The US dollar slid yesterday after the minutes from the latest FOMC policy meeting disappointed those who were looking for hints that a March hike is underway. Although Fed officials expressed confidence that a rate increase might be appropriate "fairly soon" if incoming information on the labor market and inflation was in line with or stronger than their current expectations, this was tempered by other comments that showed little concern about near-term inflation risks. Many Fed voters saw only a modest risk of inflation pressures increasing significantly and judged that the Fed would have "ample time" to respond if inflation emerged. On top of that, several members continued to be concerned about the downside risks to economic activity associated with further appreciation of the dollar. With regards to Trump’s fiscal promises, policymakers noted that the uncertainty surrounding the subject should not deter the Committee form taking further steps in removing policy accommodation. Nevertheless, some were mindful that adjusting policy in anticipation to these policies might have different consequences than currently anticipated. All these points combined passed a different message to market participants than the one they got from Yellen’s testimony last week. As such, the dollar weakened and the probability for a March action has ticked down. According to our model, which is based on the yields of the Fed funds futures, that probability is now 26% versus 28% yesterday.
Due to the fact that the meeting statement was relatively balanced, we did not expect this level of hesitation in these minutes. Nonetheless, the outcome confirms our assessment that the Committee has turned more dovish this year through the rotation of voting rights. As such, we stick to our guns that a March hike is unlikely and that the next increase in interest rates will probably take place in June. We would like to see some clarity around fiscal reform, some acceleration in wage growth, as well as an uptick in the core PCE price index rate, before we reconsider this view.
USD/JPY slid as soon as the minutes were out to challenge once again the 113.00 (S1) support territory. If USD-bears remain in charge today and manage to break that barrier, then we expect them to aim for our next support of 112.60 (S2), defined by the low of the 17th of February. However, although there is the possibility for further declines, the short-term path of the pair remains sideways. The rate has been oscillating between 111.60 and 115.50 since the 11th of January. We would like to see an escape from that range before we assume a forthcoming trending direction.

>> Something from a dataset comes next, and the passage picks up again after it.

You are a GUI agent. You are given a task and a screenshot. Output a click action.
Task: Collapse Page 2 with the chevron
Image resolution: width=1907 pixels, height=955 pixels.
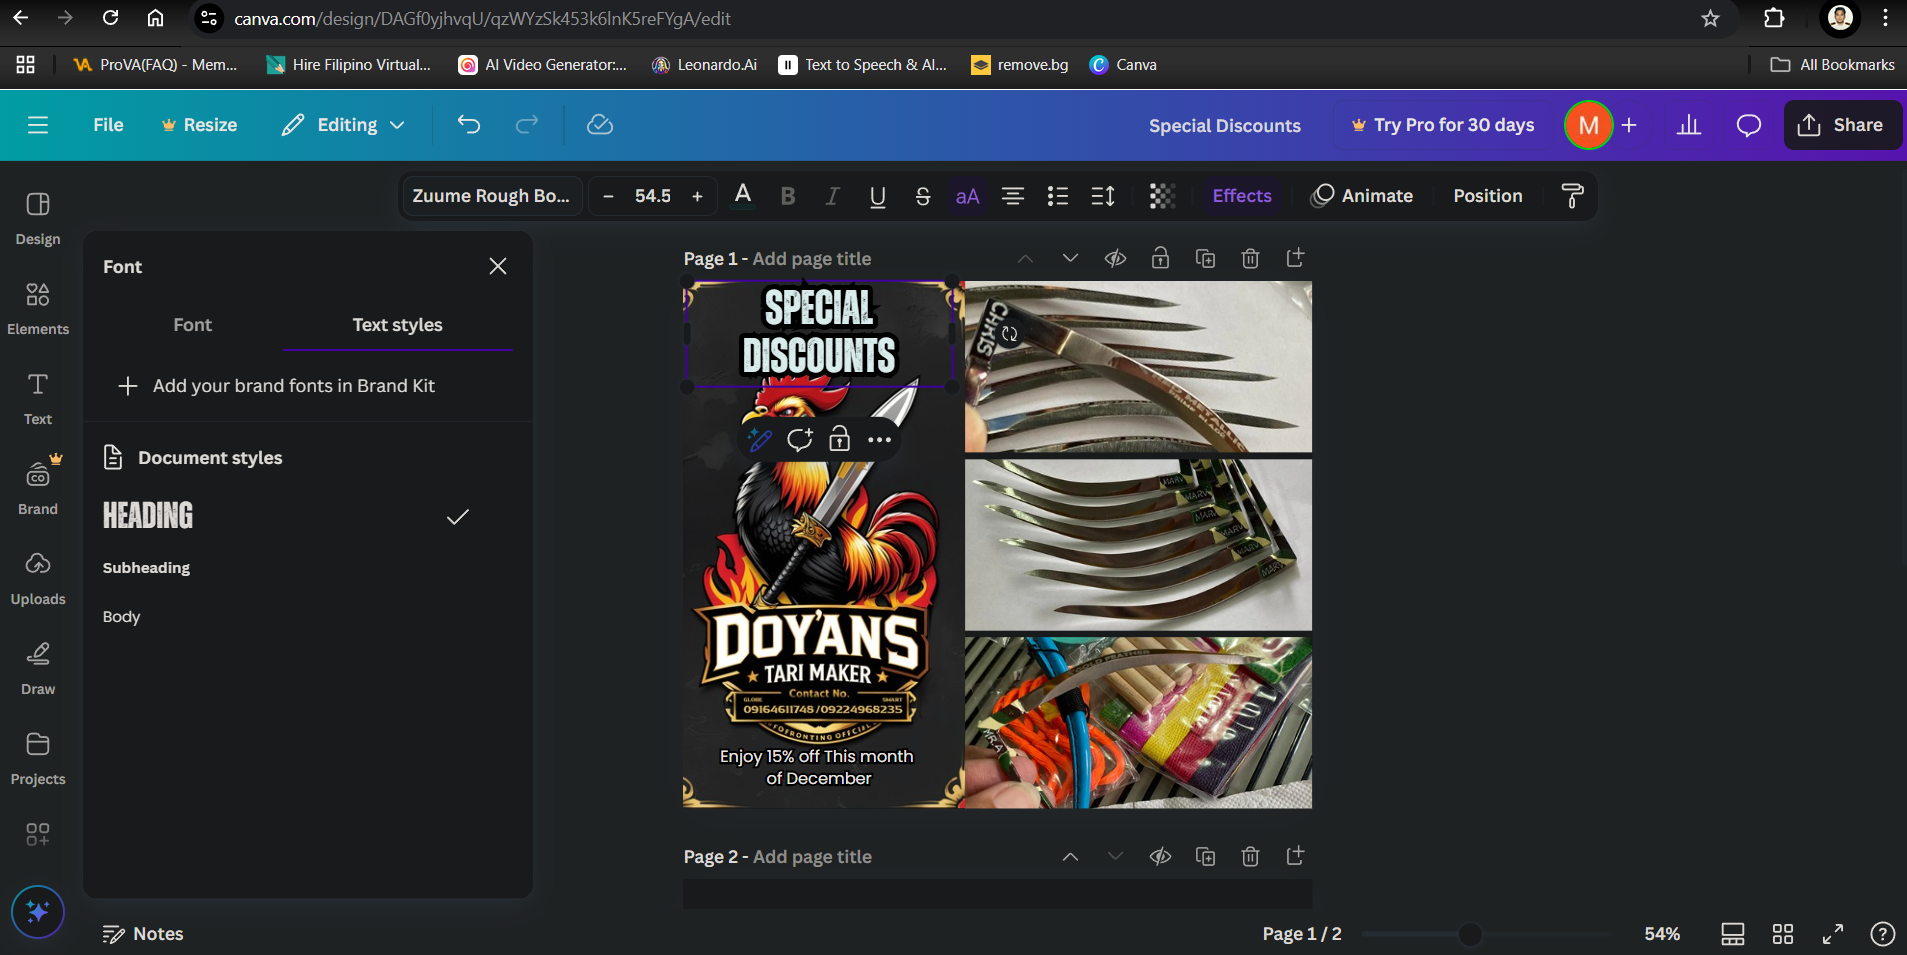point(1069,856)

French politics still on the spotlight
Yesterday, Veteran French centrist Francois Bayrou announced that he will not run for President and offered his support to the independent candidate Emmanuel Macron. According to the polls, Bayrou’s support was only 5%, but his withdrawal gives Macron a significant boost towards victory. EUR/USD spiked higher on the news, after it hit support near the 1.0500 (S1) territory, got another boost later in the day from the Fed minutes, and stopped near the 1.0570 (R1) line. Anything that reduces, or at least not increases, the possibility of Le Pen becoming President is seen as positive for the common currency. The combination of that and the disappointment from the Fed minutes may keep EUR/USD supported for a while. A break above 1.0570 (R1) is possible to challenge our next resistance of 1.0600 (R2). Nevertheless, we don’t expect any further recovery to develop into a strong bull run, given that we still have a long way to go before any election outcome is certain. A fresh poll showed that Marine Le Pen has increased her lead in the first round, which proves that Europe’s political risks have nothing but diminished. However, the common currency did not react to that poll, as the far right leader is still expected to lose by a large margin in the runoff. With this uncertainty still in place, we expect euro-bears to take charge again soon and drive the battle in EUR/USD back down for another test near 1.0500 (S1). However, we recall that one of our favorite proxies to play further weakness in the common currency is EUR/JPY, given that the yen may enjoy some safe haven flows in case uncertainty mounts further.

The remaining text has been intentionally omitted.